Psikoloji

Efsane 2. Duygularınızı geri tutmak yanlış ve zararlıdır. Ruhun derinliklerine sürüldüğünde, bir çöküşle dolu duygusal aşırı gerginliğe yol açarlar. Bu nedenle, hem olumlu hem de olumsuz herhangi bir duygu açıkça ifade edilmelidir. Birinin sıkıntısını veya öfkesini ifade etmesi ahlaki nedenlerle kabul edilemezse, bunlar cansız bir nesnenin üzerine dökülmelidir - örneğin bir yastığı dövmek için.

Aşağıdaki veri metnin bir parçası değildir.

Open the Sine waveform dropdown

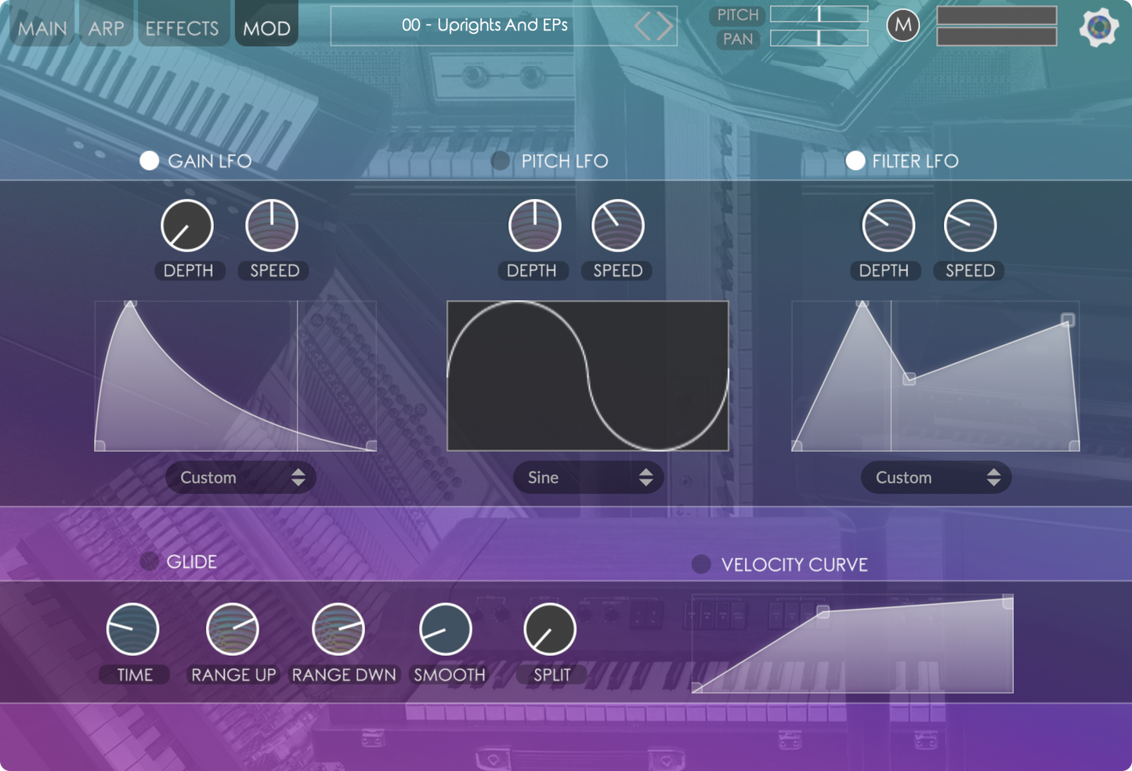pyautogui.click(x=588, y=477)
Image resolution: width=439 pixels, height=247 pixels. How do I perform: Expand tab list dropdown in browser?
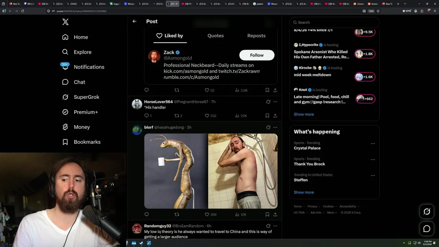click(405, 4)
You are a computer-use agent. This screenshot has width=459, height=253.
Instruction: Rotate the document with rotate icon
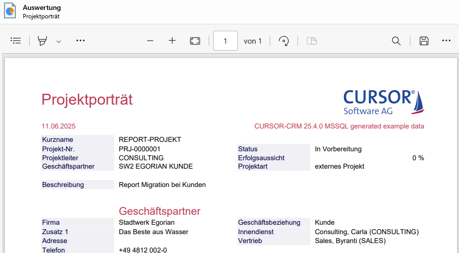click(x=284, y=41)
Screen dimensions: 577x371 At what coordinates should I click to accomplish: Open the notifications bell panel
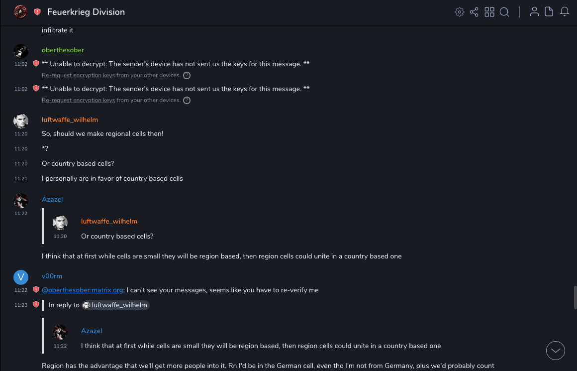pos(565,12)
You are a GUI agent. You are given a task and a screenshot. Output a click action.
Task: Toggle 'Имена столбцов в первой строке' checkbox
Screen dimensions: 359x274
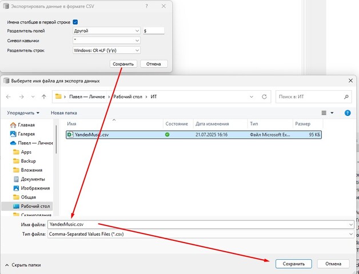[75, 22]
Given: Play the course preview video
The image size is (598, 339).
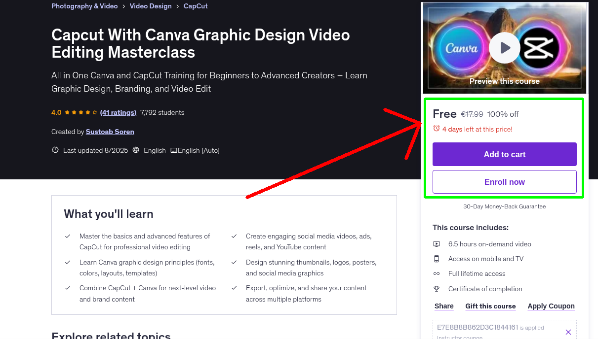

Yirmi yıl önce, Japon yöneticilerin egzotik deneyimi yaygın olarak bilinir hale geldi. Bazı sanayi kuruluşlarının soyunma odalarına, sözde duygusal gerilimi yatıştırmak ve patronlara karşı birikmiş düşmanlığı serbest bırakmak için, işçilerin bambu sopalarla dövmelerine izin verilen, kum torbası gibi patronların lastik bebekleri yerleştirildi. O zamandan beri çok zaman geçti, ancak bu yeniliğin psikolojik etkinliği hakkında hiçbir şey bildirilmedi. Görünüşe göre ciddi sonuçları olmayan meraklı bir bölüm olarak kaldı. Bununla birlikte, duygusal öz-düzenleme üzerine sayısız kılavuz bugün hala buna atıfta bulunmakta ve okuyucuları “kendilerini ellerinde tutmaya” değil, tam tersine duygularını kısıtlamamaya teşvik etmektedir.

Gerçeklik

Iowa Üniversitesi'nde profesör olan Brad Bushman'a göre, cansız bir nesneye öfke atmak stresi azaltmaz, tam tersi. Bushman, deneyinde, bir öğrenme görevini tamamlarken öğrencilerini kasıtlı olarak aşağılayıcı açıklamalarla alay etti. Daha sonra bazılarından öfkelerini bir kum torbasıyla çıkarmaları istendi. “Sakinleştirici” prosedürün öğrencileri hiç rahat bırakmadığı ortaya çıktı - psikofizyolojik muayeneye göre, “gevşeme” almayanlardan çok daha sinirli ve agresif oldukları ortaya çıktı.

Profesör şu sonuca varıyor: “Öfkesini bu şekilde dışa vuran herhangi bir makul kişi, gerçek tahriş kaynağının yenilmez kaldığını bilir ve bu daha da sinir bozucudur. Ayrıca kişi işlemden sakinlik bekliyor ama gelmiyorsa bu sadece rahatsızlığı artırır.

Columbia Üniversitesi'nden psikolog George Bonanno, öğrencilerin stres düzeylerini duygularını kontrol etme yetenekleriyle karşılaştırmaya karar verdi. Birinci sınıf öğrencilerinin stres düzeylerini ölçtü ve onlardan farklı düzeylerde duygusal ifade göstermeleri gereken bir deney yapmalarını istedi - abartılı, abartısız ve normal.

Bir buçuk yıl sonra, Bonanno denekleri tekrar bir araya çağırdı ve stres seviyelerini ölçtü. En az stres yaşayan öğrencilerin, deney sırasında komut verildiğinde duygularını başarıyla arttıran ve bastıran öğrencilerle aynı olduğu ortaya çıktı. Ek olarak, bilim adamının öğrendiği gibi, bu öğrenciler muhatabın durumuna uyum sağlamaya daha fazla adapte oldular.

Objektif Öneriler

Herhangi bir fiziksel aktivite, duygusal stresin boşalmasına katkıda bulunur, ancak yalnızca agresif eylemlerle, hatta oyunlarla ilişkili değilse. Psikolojik bir stres durumunda, atletik egzersizlere geçmek, koşmak, yürümek vb. faydalıdır. Ayrıca, kendinizi stres kaynağından uzaklaştırmak ve onunla ilgisi olmayan bir şeye odaklanmak yararlıdır - müzik dinlemek, kitap okumak vb. ↑

Ayrıca, duygularınızı saklamakta yanlış bir şey yoktur. Aksine, duruma göre kendini kontrol etme ve duygularını ifade etme yeteneği bilinçli olarak kendi içinde geliştirilmelidir. Bunun sonucu, hem gönül rahatlığı hem de tam iletişimdir - herhangi bir duygunun kendiliğinden ifadesinden daha başarılı ve etkilidir↑.